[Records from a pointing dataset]

──────────────────────────────

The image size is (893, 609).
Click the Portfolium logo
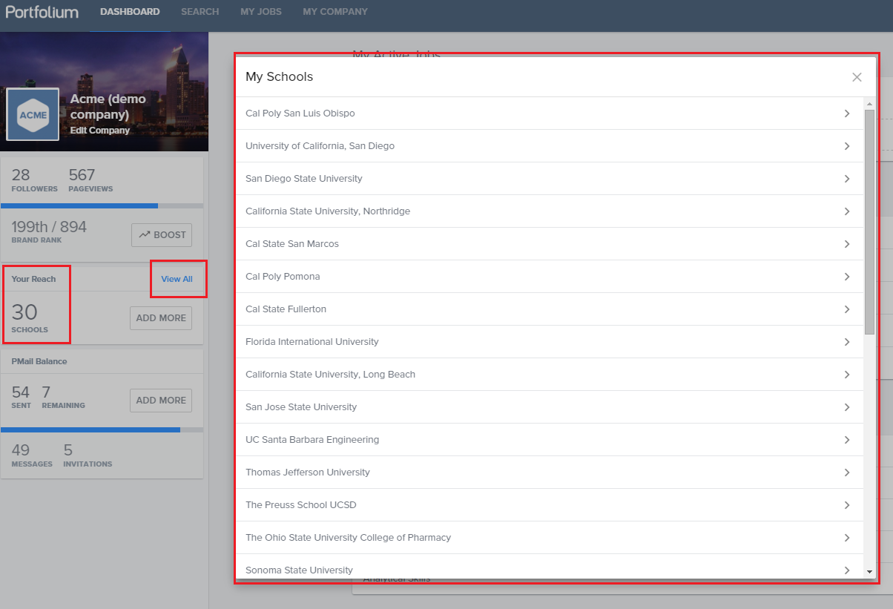click(42, 12)
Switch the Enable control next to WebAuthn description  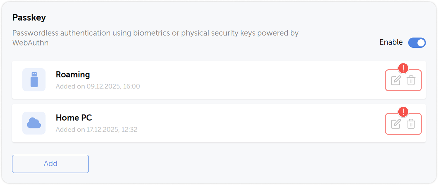tap(417, 43)
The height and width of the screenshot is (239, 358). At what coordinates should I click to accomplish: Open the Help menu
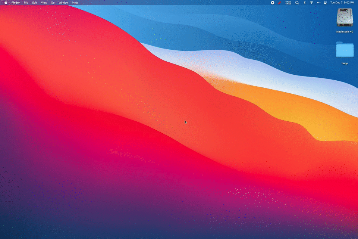pos(75,3)
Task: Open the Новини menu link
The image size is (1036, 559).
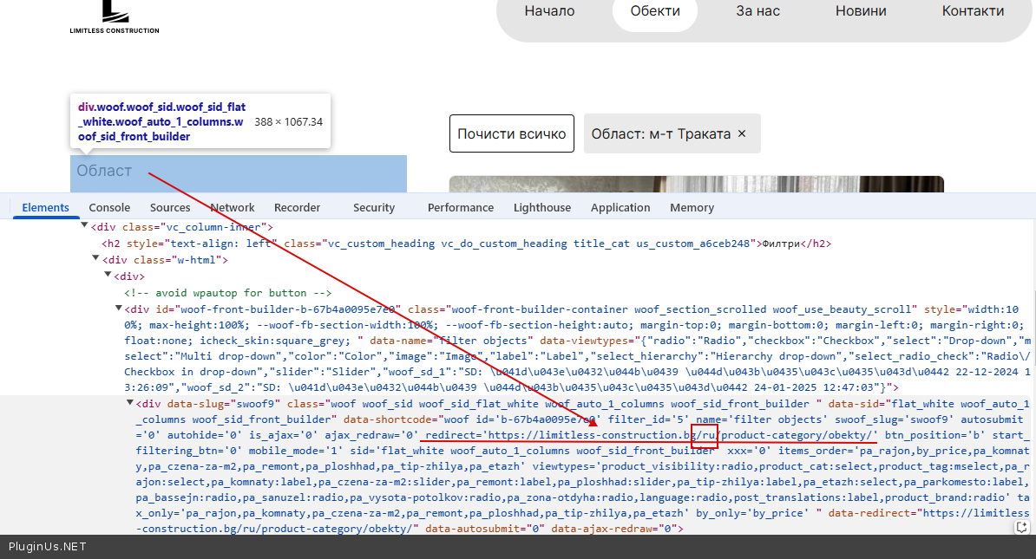Action: (861, 11)
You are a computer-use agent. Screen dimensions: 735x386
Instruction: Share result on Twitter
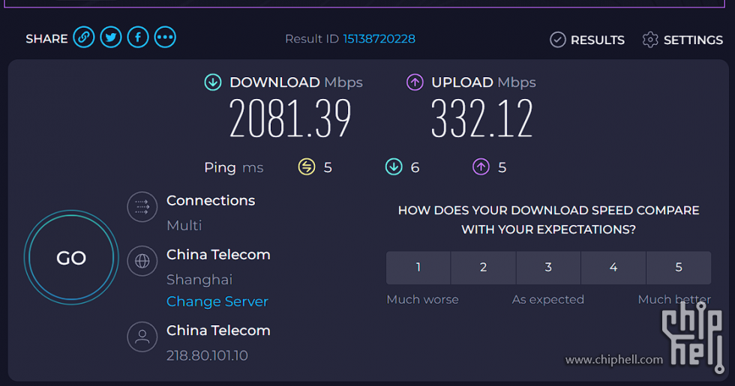point(111,37)
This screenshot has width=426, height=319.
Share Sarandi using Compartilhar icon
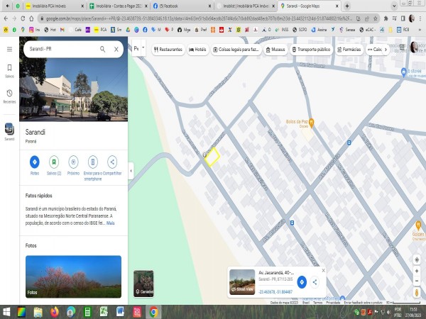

──────────────────────────────

Exercise. Return each line of the records above that contains the string "screenshot". Treat case as significant.

Solution to this problem.
The height and width of the screenshot is (239, 358). At what coordinates should I click to accomplish: Open the Help menu
This screenshot has width=426, height=319.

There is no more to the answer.